Most people tell me that I’m too busy.  Perhaps they have a point. I’ve spent most of my life doubting the way that I’ve structured my days, feeling that, in the end, I don’t have enough time for either my family or my professional life, both of which are extremely important for me (and, until very recently, leaving next to no time for my own self-care which I’m coming to realize really isn’t a sustainable model for life).  This doubt has led me to question my choices to parent my children in the way that I do; it’s led me to wonder why I felt that I needed to get a PhD and become a professor, a move that both financially and professionally has led to greater instability for my family and myself; and it’s led me to hypothesize about how life might be so much simpler if both mother and scholar were not such an important part of who I am.

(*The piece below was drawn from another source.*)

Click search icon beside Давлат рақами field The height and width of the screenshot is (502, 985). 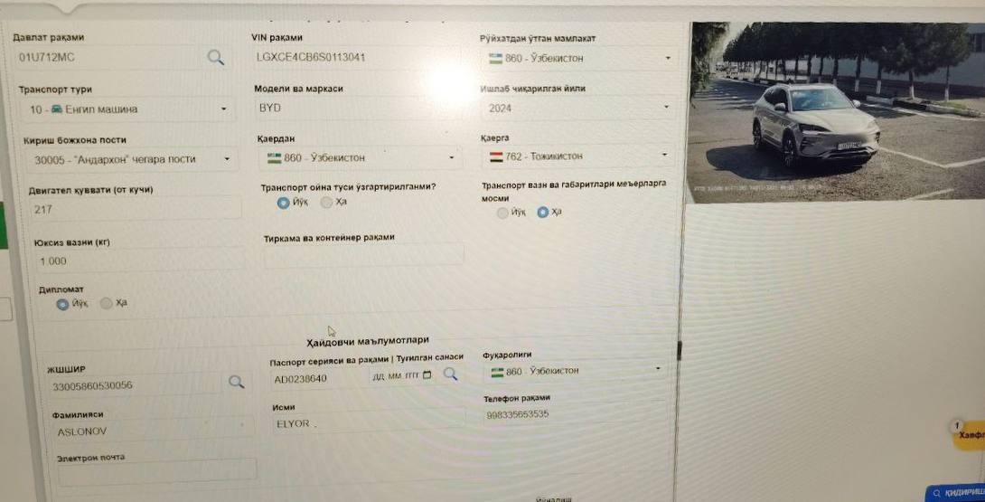(x=215, y=57)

Humbling.  Indeed, these thoughts are.  I can’t imagine not being a mother.  And I also can’t imagine not continuing on a lifelong path of learning and teaching through academia.  Both have been my dreams since I was a child.  And yet, having it all doesn’t look so glamorous on a day to day basis.  I’ve had to come to accept that I’m not going to get everything done every day (which, for me, has been quite the journey in itself).  My children won’t always think I’m the best mom and, indeed, some days I really won’t be.  I will have to re-earn the professional respect that I had spent many years building as a teacher, and that respect will only be garnered through a lot of hard work and long hours, that will have to be wedged between being a mom-shuttle service or will have to be bought through daycare.

All of this is something that I’ve worked hard to find peace about.  I study identity, and at the core of mine, I know that mother, teacher, and scholar occupy central places.  I’m hoping that in 2013, friend and human being might actually work their way in a bit as well.  But, for now, it’s on to revise my course assignments for the Spring before picking up the little guy from school…and life continues on…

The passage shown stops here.